*GOAL OF THE EXERCISE*
Please copy the data word for word, starting at the line that contains "You are a GUI" and stopping after the line that contains "tap(1340, 33)". Leave the pictures out.

*DATASET EXCERPTS*
########

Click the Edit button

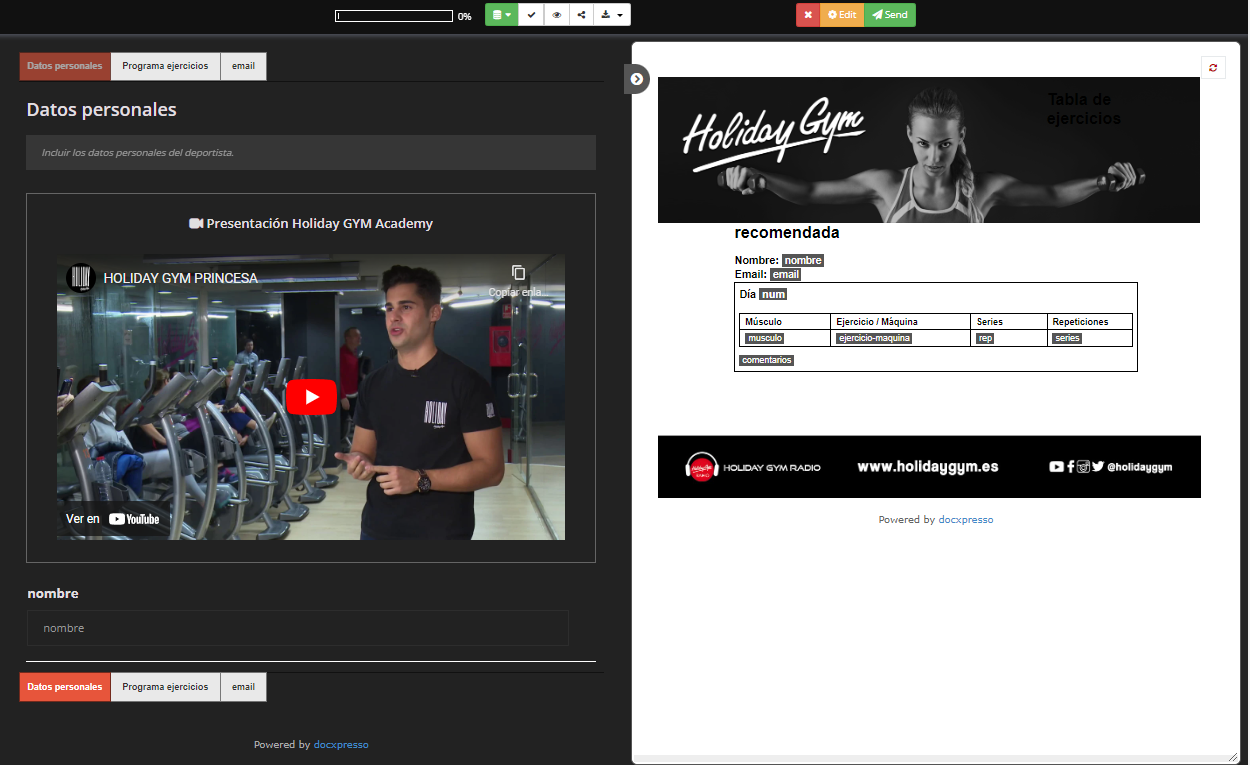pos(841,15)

########

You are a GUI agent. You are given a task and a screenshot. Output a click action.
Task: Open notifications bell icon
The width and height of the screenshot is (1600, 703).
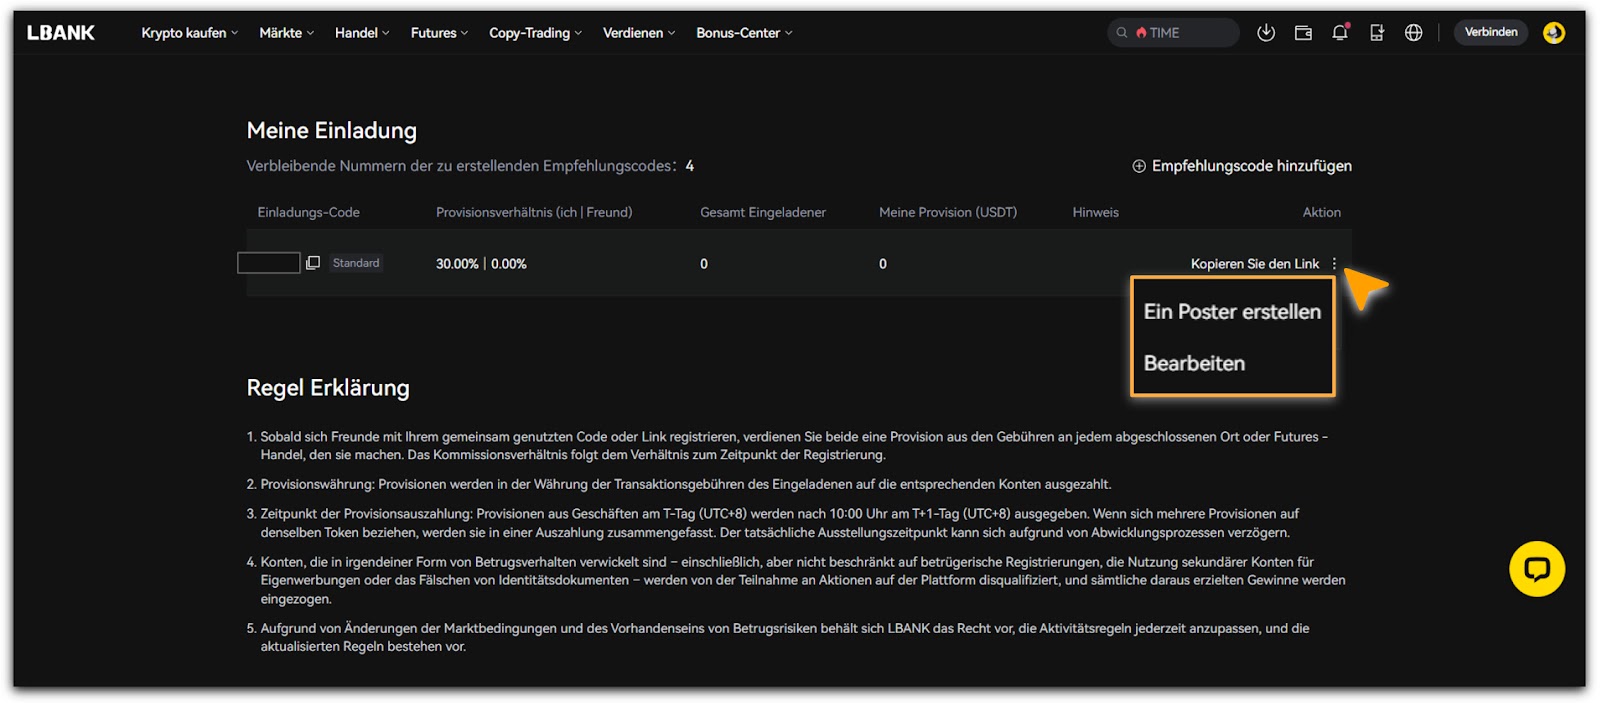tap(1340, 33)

########

*FINAL RESULT*
You are a GUI agent. You are given a task and a screenshot. Output a click action.
Task: Open notifications bell icon
The width and height of the screenshot is (1600, 703).
tap(1340, 33)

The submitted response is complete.